The School of IT & Computer Science (SITACS) within the Faculty of Informatics represents something of a microcosm within the University of Wollongong, inasmuch as it offers both integrated (BInfoTech) and end-on (BCompSc) Honours programs. The reasons for this are partly pedagogical and partly historical. The main undergraduate degrees offered by the School are the 4-year Bachelor of Information & Communications Technology (BInfoTech) and the 3-year Bachelor of Computer Science (BCompSc). Joint degrees are also offered, such as the B.Internet Technology, B.Bioinformatics, B.Geoinformatics and several double-degree programs such as BEng/BCompSc, BMath/BCompSC, BSc/BCompSc, LLB/BCompSc and BCA/BCompSc.

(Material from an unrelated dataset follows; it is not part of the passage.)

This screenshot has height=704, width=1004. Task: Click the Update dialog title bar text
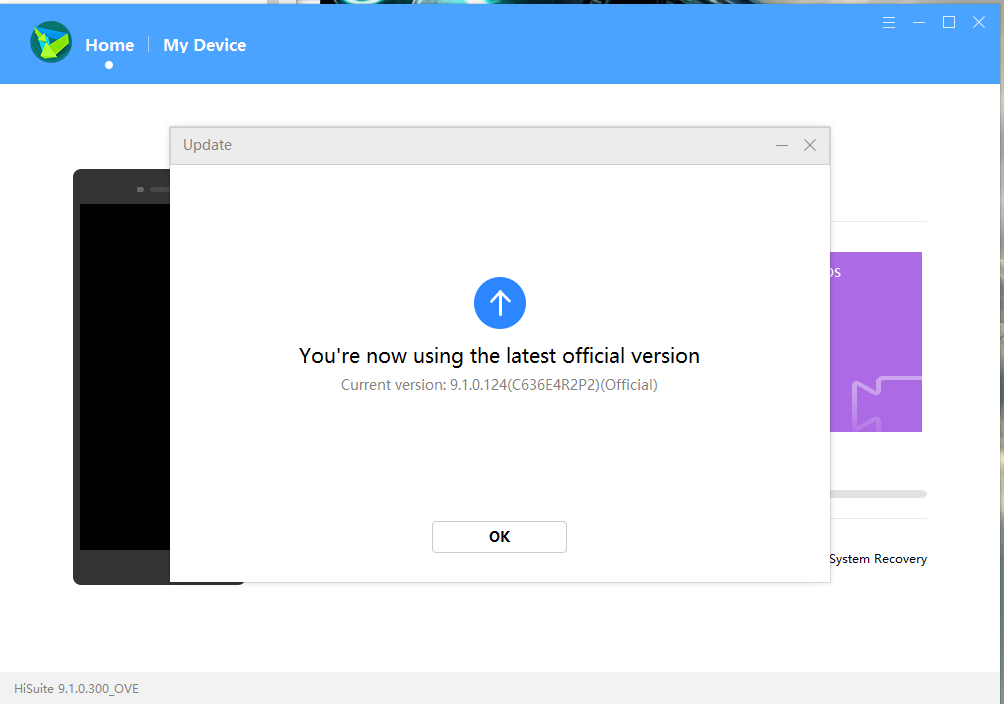coord(207,145)
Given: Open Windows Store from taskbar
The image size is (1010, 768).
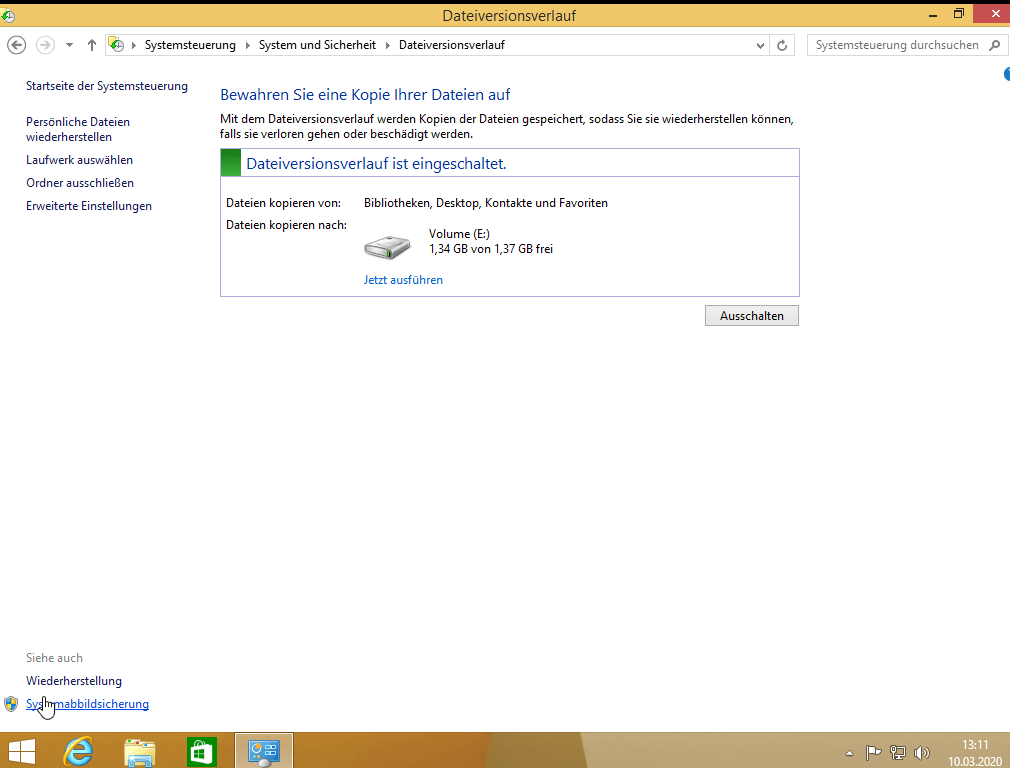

Now what is the function and purpose of Honours in general? Honours would appear to serve two primary functions: (a) it rewards excellence in earlier undergraduate years of study, and (b) it introduces high-quality students to research, in anticipation that some will proceed to postgraduate study (exactly how many is debatable, and this issue will be revisited in a later section). For those who do not proceed on to a research postgraduate degree, they nevertheless form a cohort of high achievers who subsequently move into the wider community as ambassadors for their alma mater.
One final observation regarding the honours experience is worth mentioning at this point: from the student's perspective, there are sound pedagogical reasons for not undertaking all their studies at the same university. In this sense, individual institutions have a responsibility for fostering the careers of students - which can be construed as a community service.
SITACS Honours offerings
Entry into either Honours program is predicated upon the prospective student demonstrating a credit-level (≥65%) performance in their preceding undergraduate years.
In the case of prospective BInfoTech Honours a further hurdle exists. In the first seminar of their final year, IACT Honours students who are potential Honours candidates undertake a research methodology subject in which they, among other things, undertake the preliminary work on their thesis. Students who attain a distinction-level (≥75%) standard in this subject complete their thesis along with two other 400-level subjects in the 2nd semester. Students who are not successful in this endeavour undertake four 400-level subjects in the 2nd semester and proceed to a pass degree.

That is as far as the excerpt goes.